A statue of Confederate President Jefferson Davis was removed from campus grounds at the University of Texas on Aug. 30 despite outside groups suing to stop the university's removal of it.
The statue of Davis, who led the Confederacy of southern states during the Civil War from 1861 to 1865, was taken down from its historical perch near the university’s clock tower, the Associated Press reported. The statue will now be located in the Briscoe Center, a history museum on campus that university officials and student government believed was a better place for it.
Since the shootings of seven members of a black church in South Carolina earlier this summer, symbols associated with the Confederacy have reportedly been vandalized by locals or removed altogether by state and local governments. The Davis statue had been vandalized several times and was criticized as a symbol of racism and discrimination due to its connections with a pro-slavery era in the South.
One recent incident of vandalism occurred when someone spray-painted "Black Lives Matter" on the base of the statue.
“This is an iconic moment,” Gregory Vincent, the university’s vice president for diversity and community engagement, said to the Austin American-Statesman. “It really shows the power of student leadership.”
It was the university’s student government who originally voted to remove the statue. That vote was temporarily halted by the Sons of Confederate Veterans who asked a judge to hear their request to leave the statue as is on the campus grounds.

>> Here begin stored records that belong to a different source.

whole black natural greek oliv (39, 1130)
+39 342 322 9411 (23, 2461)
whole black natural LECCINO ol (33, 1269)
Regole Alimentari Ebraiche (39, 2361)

“These statues have stood in place for 82 years, and we are a little concerned about the speed that the university has decided to relocate them,” Marshall Davis, a spokesman for the group, told the Los Angeles Times. “The Briscoe Center won’t be ready to receive the statue for 18 months, so what’s the hurry?”
Last week, a judge ruled against the group and said that Texas authorities have the right to decide where the statue should stand.
In addition to the relocation of the Davis statue, a statue of former President Woodrow Wilson will also be moved to a new location on campus, NPR reported.